__Records excerpted from a collection__
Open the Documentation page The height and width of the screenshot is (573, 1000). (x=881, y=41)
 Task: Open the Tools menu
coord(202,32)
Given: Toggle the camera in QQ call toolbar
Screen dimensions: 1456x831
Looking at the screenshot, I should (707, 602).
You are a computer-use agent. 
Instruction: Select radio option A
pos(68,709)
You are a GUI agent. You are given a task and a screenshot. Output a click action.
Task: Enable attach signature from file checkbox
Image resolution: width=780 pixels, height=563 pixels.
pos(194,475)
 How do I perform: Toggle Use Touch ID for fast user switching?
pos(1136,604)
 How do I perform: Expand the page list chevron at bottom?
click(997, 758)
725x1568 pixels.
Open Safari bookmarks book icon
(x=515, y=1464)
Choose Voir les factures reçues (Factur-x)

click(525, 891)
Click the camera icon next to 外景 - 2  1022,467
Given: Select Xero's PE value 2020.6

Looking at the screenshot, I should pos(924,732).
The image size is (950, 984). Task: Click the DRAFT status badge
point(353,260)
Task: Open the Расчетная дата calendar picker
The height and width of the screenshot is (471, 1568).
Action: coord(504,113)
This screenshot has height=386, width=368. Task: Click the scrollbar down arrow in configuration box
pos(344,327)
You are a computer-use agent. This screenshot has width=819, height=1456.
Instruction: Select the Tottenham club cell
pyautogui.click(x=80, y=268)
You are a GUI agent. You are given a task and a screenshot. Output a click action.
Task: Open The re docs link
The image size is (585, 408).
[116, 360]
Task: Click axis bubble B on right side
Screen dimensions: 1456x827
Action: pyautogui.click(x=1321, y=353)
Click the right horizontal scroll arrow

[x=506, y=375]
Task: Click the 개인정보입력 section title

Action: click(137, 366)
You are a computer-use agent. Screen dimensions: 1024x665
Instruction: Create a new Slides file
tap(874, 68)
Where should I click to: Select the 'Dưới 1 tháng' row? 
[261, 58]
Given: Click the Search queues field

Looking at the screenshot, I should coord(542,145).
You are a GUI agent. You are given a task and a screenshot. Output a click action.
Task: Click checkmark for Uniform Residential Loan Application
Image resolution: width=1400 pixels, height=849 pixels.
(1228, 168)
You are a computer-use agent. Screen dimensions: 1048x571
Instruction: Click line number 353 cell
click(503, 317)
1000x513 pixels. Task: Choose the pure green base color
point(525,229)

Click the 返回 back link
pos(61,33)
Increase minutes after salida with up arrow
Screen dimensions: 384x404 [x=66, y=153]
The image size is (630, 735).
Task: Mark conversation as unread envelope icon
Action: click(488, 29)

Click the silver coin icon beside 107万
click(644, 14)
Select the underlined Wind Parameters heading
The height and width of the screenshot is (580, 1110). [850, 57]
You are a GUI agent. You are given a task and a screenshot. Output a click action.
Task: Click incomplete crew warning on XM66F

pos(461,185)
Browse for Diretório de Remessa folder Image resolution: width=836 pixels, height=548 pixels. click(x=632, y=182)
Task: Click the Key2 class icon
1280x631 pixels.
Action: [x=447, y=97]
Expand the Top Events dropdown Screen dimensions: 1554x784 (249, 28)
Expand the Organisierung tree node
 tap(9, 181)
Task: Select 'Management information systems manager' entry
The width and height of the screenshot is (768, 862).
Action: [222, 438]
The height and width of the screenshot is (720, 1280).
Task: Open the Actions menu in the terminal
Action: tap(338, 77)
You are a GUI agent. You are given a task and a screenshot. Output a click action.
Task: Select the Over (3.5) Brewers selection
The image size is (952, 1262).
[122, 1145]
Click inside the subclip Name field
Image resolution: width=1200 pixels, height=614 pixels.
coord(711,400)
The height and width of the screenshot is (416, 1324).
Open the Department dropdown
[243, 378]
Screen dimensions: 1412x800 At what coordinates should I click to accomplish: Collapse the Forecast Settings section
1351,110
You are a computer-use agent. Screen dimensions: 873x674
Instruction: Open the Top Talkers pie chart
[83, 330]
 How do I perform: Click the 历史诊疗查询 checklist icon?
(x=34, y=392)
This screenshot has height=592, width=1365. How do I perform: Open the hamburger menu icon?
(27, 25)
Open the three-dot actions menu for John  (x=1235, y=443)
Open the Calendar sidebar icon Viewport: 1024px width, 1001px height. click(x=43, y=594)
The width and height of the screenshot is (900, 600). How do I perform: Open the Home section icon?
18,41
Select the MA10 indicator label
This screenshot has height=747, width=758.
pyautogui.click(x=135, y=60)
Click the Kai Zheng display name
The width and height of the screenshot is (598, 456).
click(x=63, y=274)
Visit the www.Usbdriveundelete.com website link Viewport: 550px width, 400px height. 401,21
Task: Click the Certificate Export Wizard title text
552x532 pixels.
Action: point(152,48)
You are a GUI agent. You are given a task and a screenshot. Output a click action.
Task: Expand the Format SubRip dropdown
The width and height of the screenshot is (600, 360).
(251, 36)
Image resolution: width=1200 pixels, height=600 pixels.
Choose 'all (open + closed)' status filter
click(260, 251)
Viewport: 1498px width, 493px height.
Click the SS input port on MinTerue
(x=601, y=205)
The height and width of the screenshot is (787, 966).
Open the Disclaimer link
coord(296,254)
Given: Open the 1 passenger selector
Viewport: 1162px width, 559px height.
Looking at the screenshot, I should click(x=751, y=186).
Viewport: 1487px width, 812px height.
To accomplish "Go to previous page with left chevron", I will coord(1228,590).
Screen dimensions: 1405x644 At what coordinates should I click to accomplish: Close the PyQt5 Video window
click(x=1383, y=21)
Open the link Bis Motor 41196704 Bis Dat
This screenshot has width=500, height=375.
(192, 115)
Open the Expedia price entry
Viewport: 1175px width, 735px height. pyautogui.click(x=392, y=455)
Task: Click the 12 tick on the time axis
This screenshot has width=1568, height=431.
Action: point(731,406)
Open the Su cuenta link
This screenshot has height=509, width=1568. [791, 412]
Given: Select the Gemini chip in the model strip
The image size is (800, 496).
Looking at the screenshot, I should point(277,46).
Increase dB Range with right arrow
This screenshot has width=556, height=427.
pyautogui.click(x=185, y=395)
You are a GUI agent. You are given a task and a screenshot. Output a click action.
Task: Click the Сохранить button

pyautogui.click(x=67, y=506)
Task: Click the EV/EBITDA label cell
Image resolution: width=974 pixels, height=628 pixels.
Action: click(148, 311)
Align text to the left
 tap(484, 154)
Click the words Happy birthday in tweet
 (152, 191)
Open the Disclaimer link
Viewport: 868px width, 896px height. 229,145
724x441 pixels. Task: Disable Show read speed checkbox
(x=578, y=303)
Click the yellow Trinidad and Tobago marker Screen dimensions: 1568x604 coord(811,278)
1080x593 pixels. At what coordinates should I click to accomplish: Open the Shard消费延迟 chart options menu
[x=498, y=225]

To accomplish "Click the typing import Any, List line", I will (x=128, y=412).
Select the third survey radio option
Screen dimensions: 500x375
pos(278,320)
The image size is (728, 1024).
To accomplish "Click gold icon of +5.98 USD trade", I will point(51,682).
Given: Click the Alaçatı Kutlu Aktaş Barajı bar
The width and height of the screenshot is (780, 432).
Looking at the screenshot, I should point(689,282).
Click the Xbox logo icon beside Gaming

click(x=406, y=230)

__WORK ITEM__
Copy all the records above precisely.

__YOUR SOLUTION__
Open the Documentation page The height and width of the screenshot is (573, 1000). (x=881, y=41)
 Task: Open the Tools menu
coord(202,32)
Given: Toggle the camera in QQ call toolbar
Screen dimensions: 1456x831
Looking at the screenshot, I should (707, 602).
You are a computer-use agent. 
Instruction: Select radio option A
pos(68,709)
You are a GUI agent. You are given a task and a screenshot. Output a click action.
Task: Enable attach signature from file checkbox
Image resolution: width=780 pixels, height=563 pixels.
pos(194,475)
 How do I perform: Toggle Use Touch ID for fast user switching?
pos(1136,604)
 How do I perform: Expand the page list chevron at bottom?
click(997, 758)
725x1568 pixels.
Open Safari bookmarks book icon
(x=515, y=1464)
Choose Voir les factures reçues (Factur-x)

click(525, 891)
Click the camera icon next to 外景 - 2  1022,467
Given: Select Xero's PE value 2020.6

Looking at the screenshot, I should pos(924,732).
The image size is (950, 984). Task: Click the DRAFT status badge
point(353,260)
Task: Open the Расчетная дата calendar picker
The height and width of the screenshot is (471, 1568).
Action: coord(504,113)
This screenshot has height=386, width=368. Task: Click the scrollbar down arrow in configuration box
pos(344,327)
You are a computer-use agent. This screenshot has width=819, height=1456.
Instruction: Select the Tottenham club cell
pyautogui.click(x=80, y=268)
You are a GUI agent. You are given a task and a screenshot. Output a click action.
Task: Open The re docs link
The image size is (585, 408).
[116, 360]
Task: Click axis bubble B on right side
Screen dimensions: 1456x827
Action: pyautogui.click(x=1321, y=353)
Click the right horizontal scroll arrow

[x=506, y=375]
Task: Click the 개인정보입력 section title

Action: click(137, 366)
You are a computer-use agent. Screen dimensions: 1024x665
Instruction: Create a new Slides file
tap(874, 68)
Where should I click to: Select the 'Dưới 1 tháng' row? 
[261, 58]
Given: Click the Search queues field

Looking at the screenshot, I should coord(542,145).
You are a GUI agent. You are given a task and a screenshot. Output a click action.
Task: Click checkmark for Uniform Residential Loan Application
Image resolution: width=1400 pixels, height=849 pixels.
(1228, 168)
You are a computer-use agent. Screen dimensions: 1048x571
Instruction: Click line number 353 cell
click(503, 317)
1000x513 pixels. Task: Choose the pure green base color
point(525,229)

Click the 返回 back link
pos(61,33)
Increase minutes after salida with up arrow
Screen dimensions: 384x404 [x=66, y=153]
The image size is (630, 735).
Task: Mark conversation as unread envelope icon
Action: click(488, 29)

Click the silver coin icon beside 107万
click(644, 14)
Select the underlined Wind Parameters heading
The height and width of the screenshot is (580, 1110). [850, 57]
You are a GUI agent. You are given a task and a screenshot. Output a click action.
Task: Click incomplete crew warning on XM66F

pos(461,185)
Browse for Diretório de Remessa folder Image resolution: width=836 pixels, height=548 pixels. click(x=632, y=182)
Task: Click the Key2 class icon
1280x631 pixels.
Action: [x=447, y=97]
Expand the Top Events dropdown Screen dimensions: 1554x784 (249, 28)
Expand the Organisierung tree node
 tap(9, 181)
Task: Select 'Management information systems manager' entry
The width and height of the screenshot is (768, 862).
Action: [222, 438]
The height and width of the screenshot is (720, 1280).
Task: Open the Actions menu in the terminal
Action: tap(338, 77)
You are a GUI agent. You are given a task and a screenshot. Output a click action.
Task: Select the Over (3.5) Brewers selection
The image size is (952, 1262).
[122, 1145]
Click inside the subclip Name field
Image resolution: width=1200 pixels, height=614 pixels.
coord(711,400)
The height and width of the screenshot is (416, 1324).
Open the Department dropdown
[243, 378]
Screen dimensions: 1412x800 At what coordinates should I click to accomplish: Collapse the Forecast Settings section
1351,110
You are a computer-use agent. Screen dimensions: 873x674
Instruction: Open the Top Talkers pie chart
[83, 330]
 How do I perform: Click the 历史诊疗查询 checklist icon?
(x=34, y=392)
This screenshot has height=592, width=1365. How do I perform: Open the hamburger menu icon?
(27, 25)
Open the three-dot actions menu for John  (x=1235, y=443)
Open the Calendar sidebar icon Viewport: 1024px width, 1001px height. click(x=43, y=594)
The width and height of the screenshot is (900, 600). How do I perform: Open the Home section icon?
18,41
Select the MA10 indicator label
This screenshot has height=747, width=758.
pyautogui.click(x=135, y=60)
Click the Kai Zheng display name
The width and height of the screenshot is (598, 456).
click(x=63, y=274)
Visit the www.Usbdriveundelete.com website link Viewport: 550px width, 400px height. 401,21
Task: Click the Certificate Export Wizard title text
552x532 pixels.
Action: point(152,48)
You are a GUI agent. You are given a task and a screenshot. Output a click action.
Task: Expand the Format SubRip dropdown
The width and height of the screenshot is (600, 360).
(251, 36)
Image resolution: width=1200 pixels, height=600 pixels.
Choose 'all (open + closed)' status filter
click(260, 251)
Viewport: 1498px width, 493px height.
Click the SS input port on MinTerue
(x=601, y=205)
The height and width of the screenshot is (787, 966).
Open the Disclaimer link
coord(296,254)
Given: Open the 1 passenger selector
Viewport: 1162px width, 559px height.
Looking at the screenshot, I should click(x=751, y=186).
Viewport: 1487px width, 812px height.
To accomplish "Go to previous page with left chevron", I will coord(1228,590).
Screen dimensions: 1405x644 At what coordinates should I click to accomplish: Close the PyQt5 Video window
click(x=1383, y=21)
Open the link Bis Motor 41196704 Bis Dat
This screenshot has width=500, height=375.
(192, 115)
Open the Expedia price entry
Viewport: 1175px width, 735px height. pyautogui.click(x=392, y=455)
Task: Click the 12 tick on the time axis
This screenshot has width=1568, height=431.
Action: point(731,406)
Open the Su cuenta link
This screenshot has height=509, width=1568. [791, 412]
Given: Select the Gemini chip in the model strip
The image size is (800, 496).
Looking at the screenshot, I should point(277,46).
Increase dB Range with right arrow
This screenshot has width=556, height=427.
pyautogui.click(x=185, y=395)
You are a GUI agent. You are given a task and a screenshot. Output a click action.
Task: Click the Сохранить button

pyautogui.click(x=67, y=506)
Task: Click the EV/EBITDA label cell
Image resolution: width=974 pixels, height=628 pixels.
Action: click(148, 311)
Align text to the left
 tap(484, 154)
Click the words Happy birthday in tweet
 (152, 191)
Open the Disclaimer link
Viewport: 868px width, 896px height. 229,145
724x441 pixels. Task: Disable Show read speed checkbox
(x=578, y=303)
Click the yellow Trinidad and Tobago marker Screen dimensions: 1568x604 coord(811,278)
1080x593 pixels. At what coordinates should I click to accomplish: Open the Shard消费延迟 chart options menu
[x=498, y=225]

To accomplish "Click the typing import Any, List line", I will (x=128, y=412).
Select the third survey radio option
Screen dimensions: 500x375
pos(278,320)
The image size is (728, 1024).
To accomplish "Click gold icon of +5.98 USD trade", I will point(51,682).
Given: Click the Alaçatı Kutlu Aktaş Barajı bar
The width and height of the screenshot is (780, 432).
Looking at the screenshot, I should point(689,282).
Click the Xbox logo icon beside Gaming

click(x=406, y=230)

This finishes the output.